Essa dualidade de recepção do islã modificou a percepção do próprio papel da religião, a questão levantada por Naipaul, da noção de "país islâmico" e "país muçulmano". Paquistão, Irã, são países islâmicos, são países onde o Islã não é uma parte da sociedade, mas sim "A" sociedade, as leis, os parâmetros do certo e errado. Já o país muçulmano é o país, bem, chamá-lo de laico seria um tanto de exagero, mas o islã não domina todos os aspectos da sociedade. O Islã é uma religião, não ligada ao Estado, pelo menos diretamente, como ocorre nos países islâmicos. O país cresce normalmente e, no caso dos dois países citados por Naipaul, cresce e muito. Eles são mais livres, mesmo ideologicamente, para manterem suas tradições pré-islâmicas, suas identidades originais. Não que não haja a pressão, mas, colocando em termos gerais, os países islâmicos pressionam a sociedade rumo a uma "arabização" de seus costumes, de desapego às tradições e história passada, o islã passa a ser o marco zero da história. No caso destes dois países, Paquistão e Irã, mesmo seus idiomas foram modificados, o alfabeto árabe foi adotado, e mesmo palavras árabes importadas aos vocabulários. Nos países muçulmanos, há a pressão para a "arabização", porém esta passa por setores não diretamente ligados ao governo, a arabização não é uma política do povo, de Estado. A dualidade dos aspectos culturais em choque gera formas próprias de religião, interpretações diferentes, sensações diferentes.

Aliás, diferenças, isso que Naipaul tenta mostrar em suas obras.

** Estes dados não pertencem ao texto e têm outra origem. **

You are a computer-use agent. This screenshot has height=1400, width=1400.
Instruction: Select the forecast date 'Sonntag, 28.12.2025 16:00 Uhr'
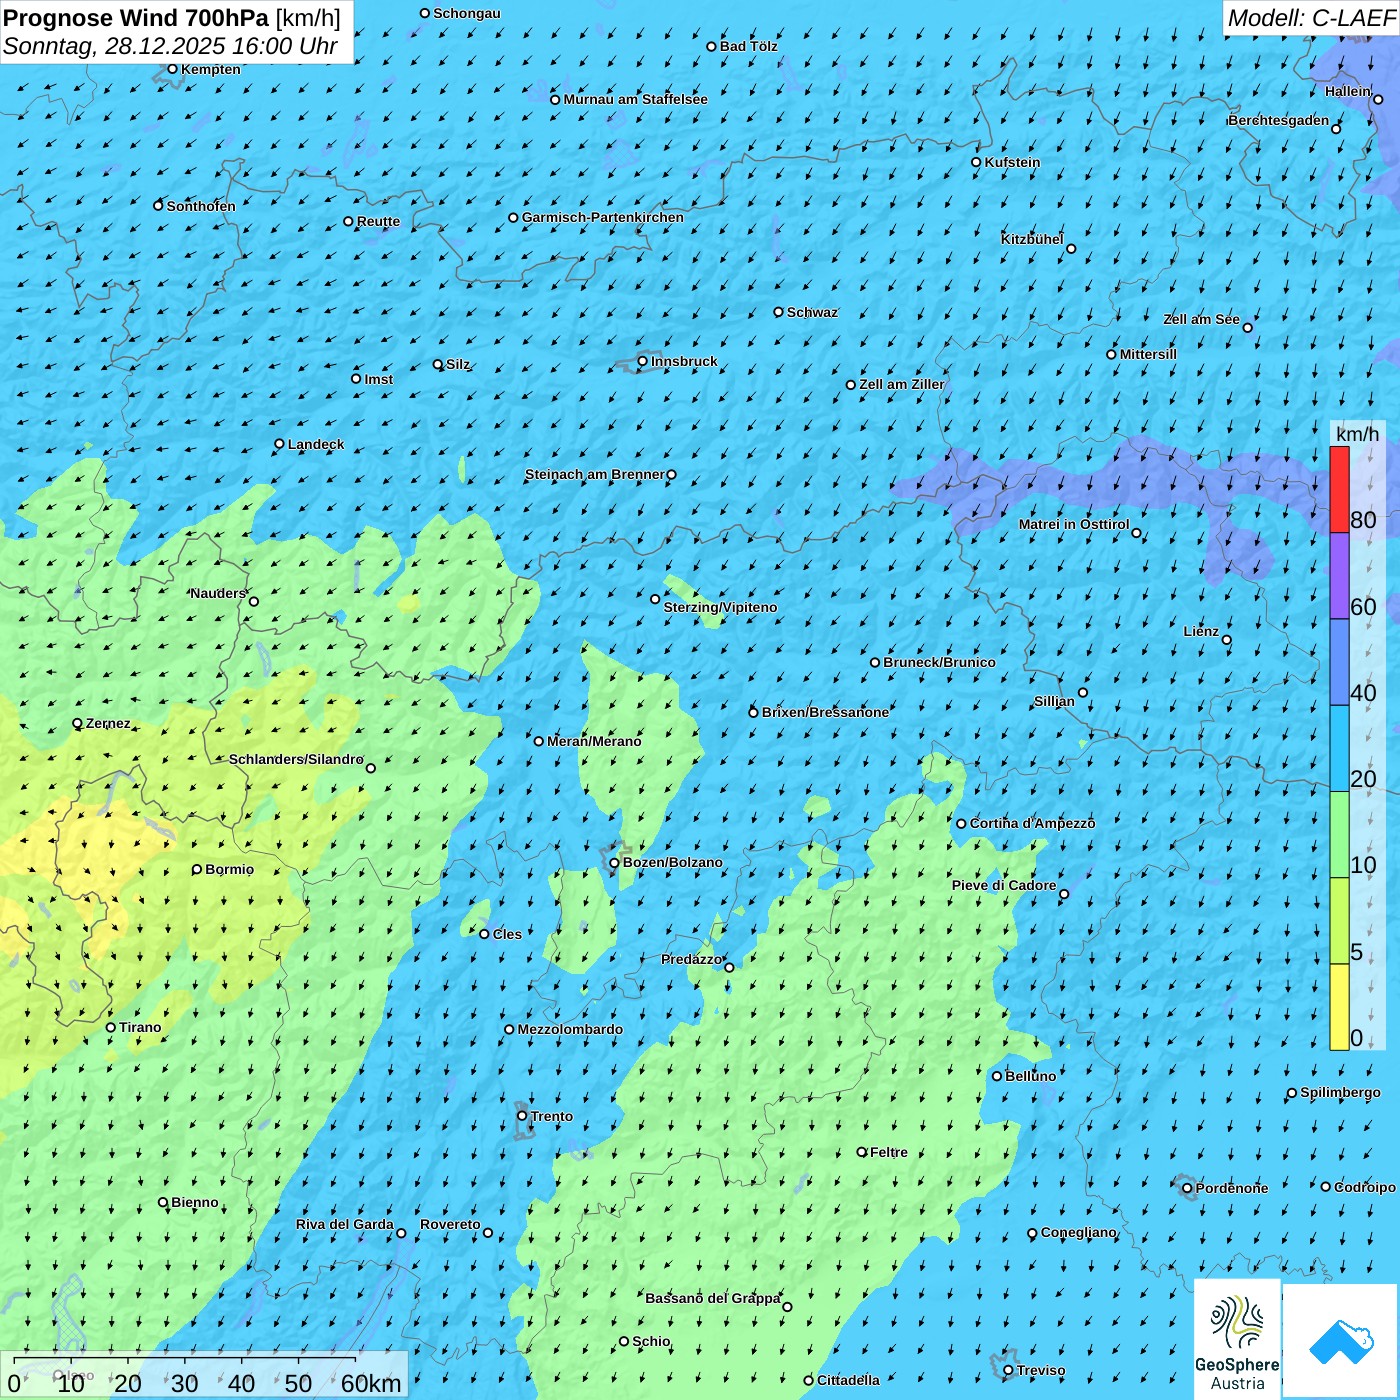pos(170,46)
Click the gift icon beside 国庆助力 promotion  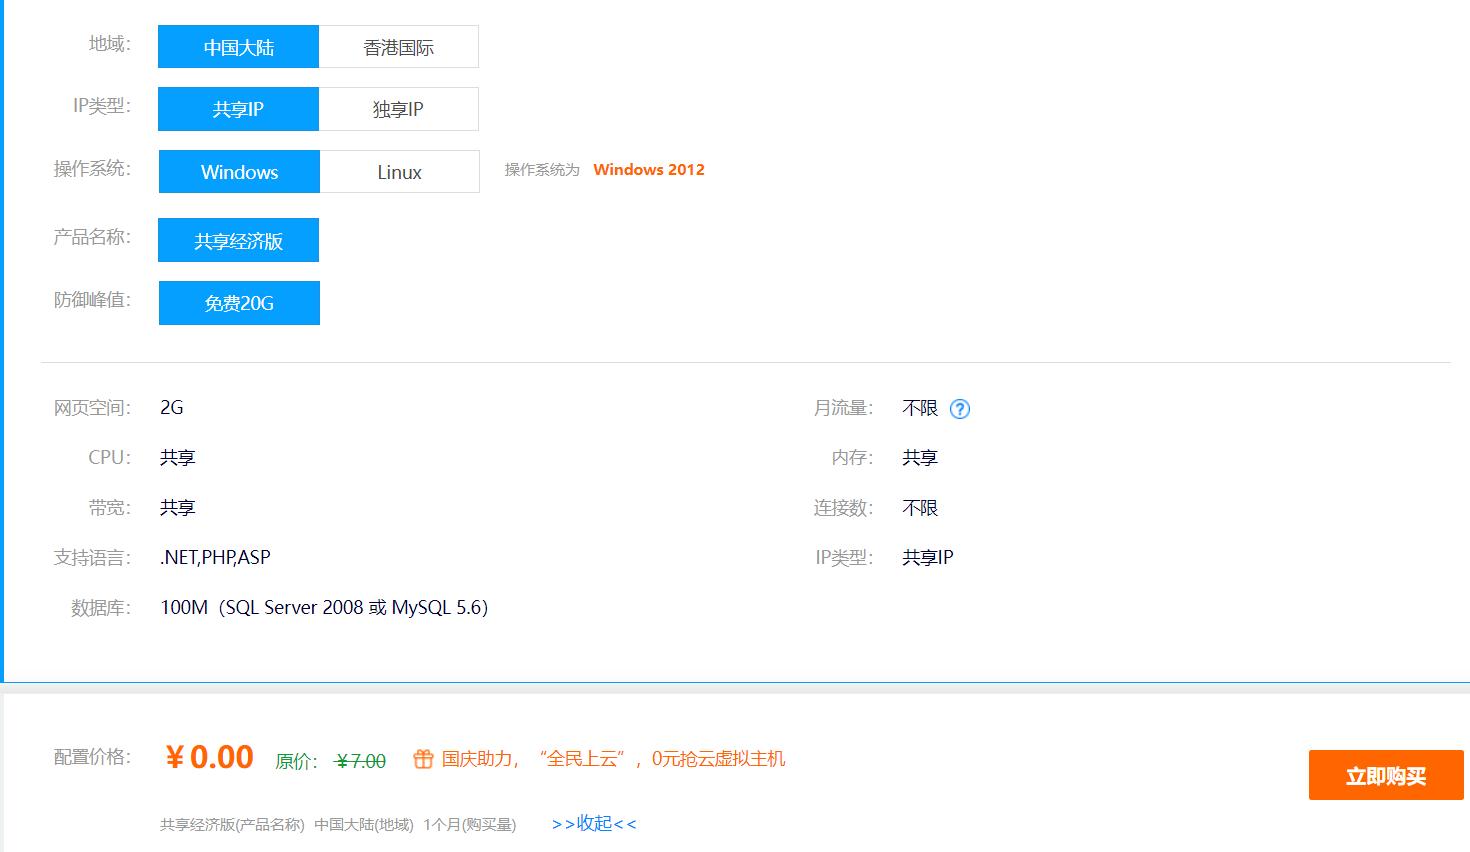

Como uma religião cujos líderes dizem ser uníssona pode ser tão diferente em países que seguem.

Esta divisão entre "islâmico" e "muçulmano" marca a tese de que a identidade de um povo, mesmo que invadido, se mantém, brigada, inflitrada, por vezes imperceptível a olhos estrangeiros. Porém, se observada de perto, veremos que o verde da bandeira dos exércitos islâmicos não são do mesmo tom, que as cordas não soam da mesma maneira, os muftis, mulás e ulemás não recitam as palavras do mesmo jeito. Naipaul mostra que não existe um "mesmo" islã, mas sim milhares de islãs, cada qual com suas raízes. A pureza cultural não é mais que um conceito perdido entre teorias infundadas.